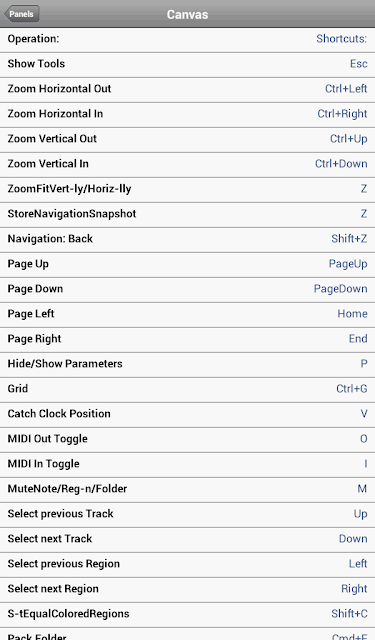Select the Catch Clock Position row
The image size is (375, 640).
point(187,415)
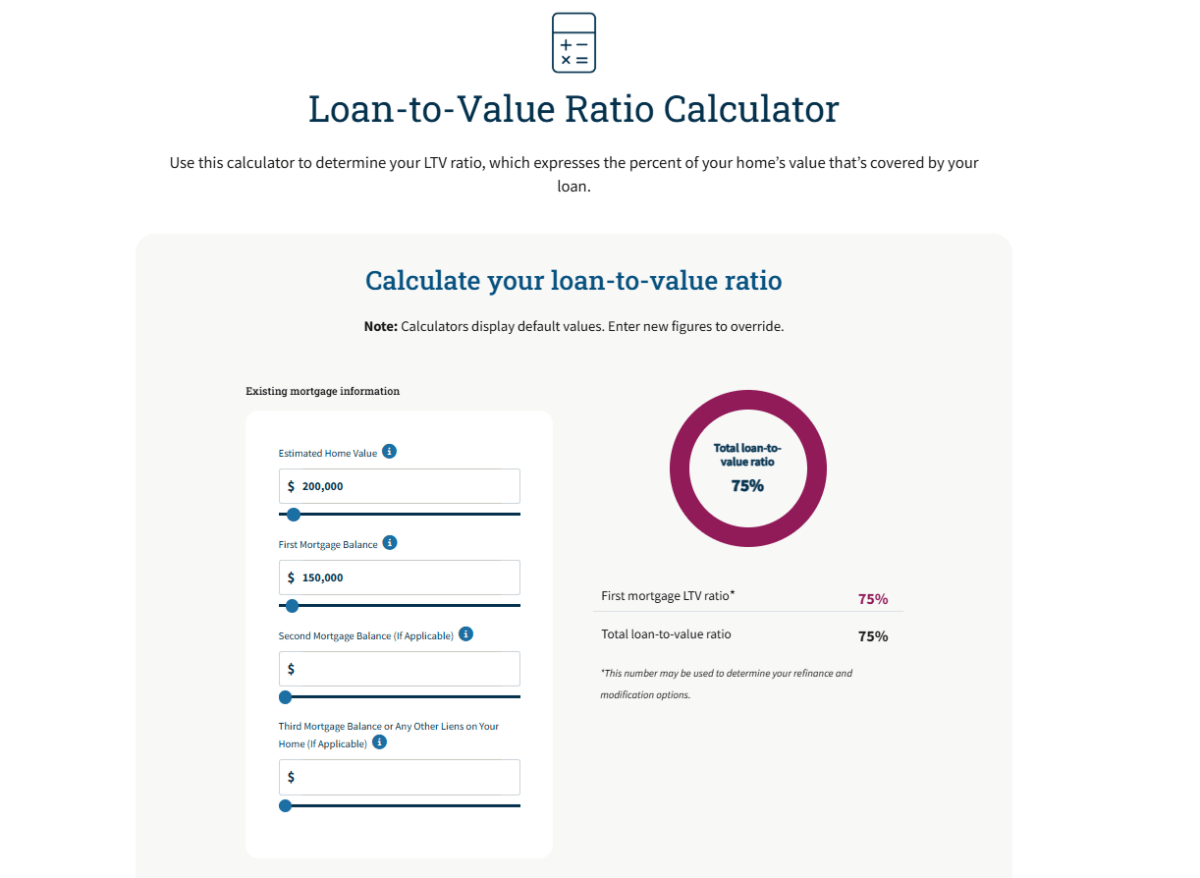
Task: Open the Third Mortgage Balance info tooltip
Action: click(378, 743)

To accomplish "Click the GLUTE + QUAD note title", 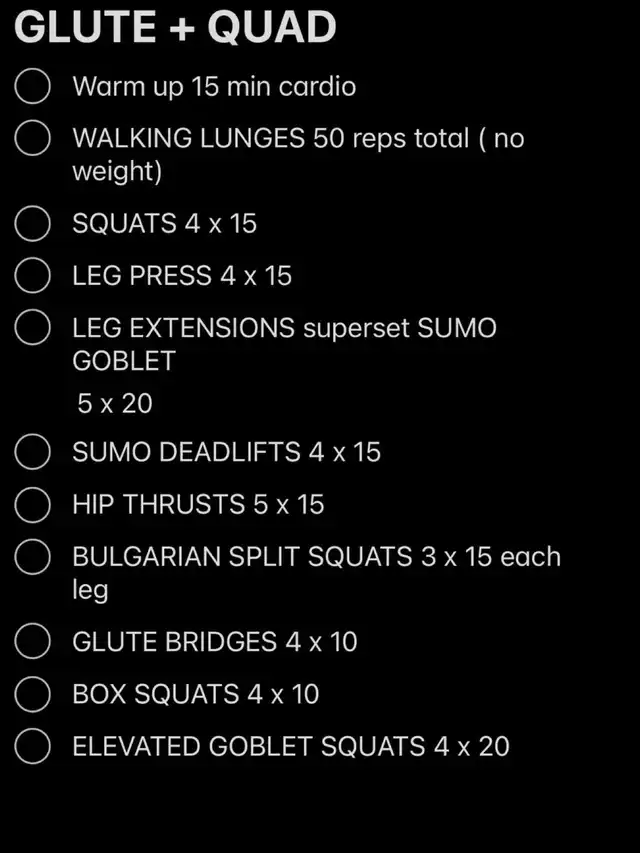I will pyautogui.click(x=175, y=27).
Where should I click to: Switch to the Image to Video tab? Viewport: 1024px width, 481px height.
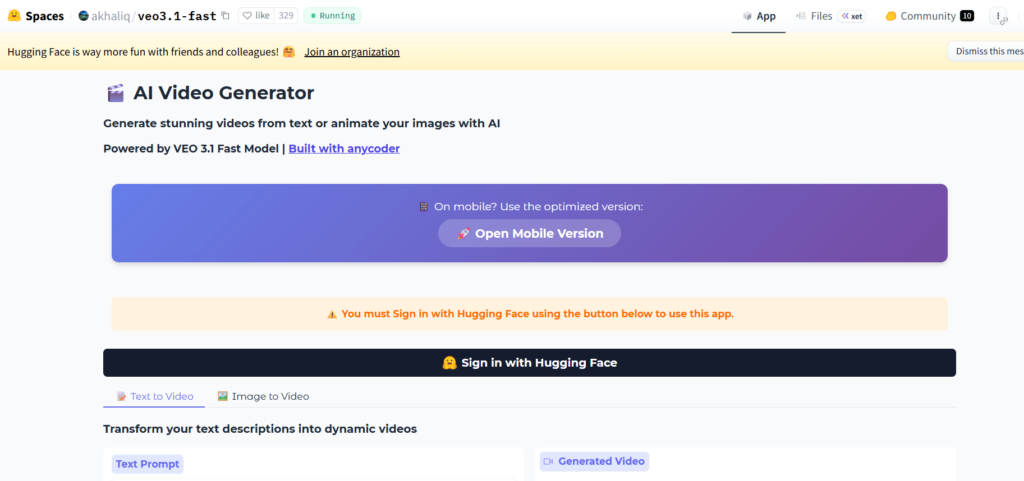[x=264, y=396]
_____
#### YOUR TASK:
Starting at the line that contains "Where should I" and ending with the last line of the entries, write those lines out again, requests included, but add -103 to every coordinate in the answers. Leave the pictures out.

#### REPLY TO THE TASK:
Where should I click to: Switch to the Image to Video tab? Viewport: 1024px width, 481px height.
[x=161, y=293]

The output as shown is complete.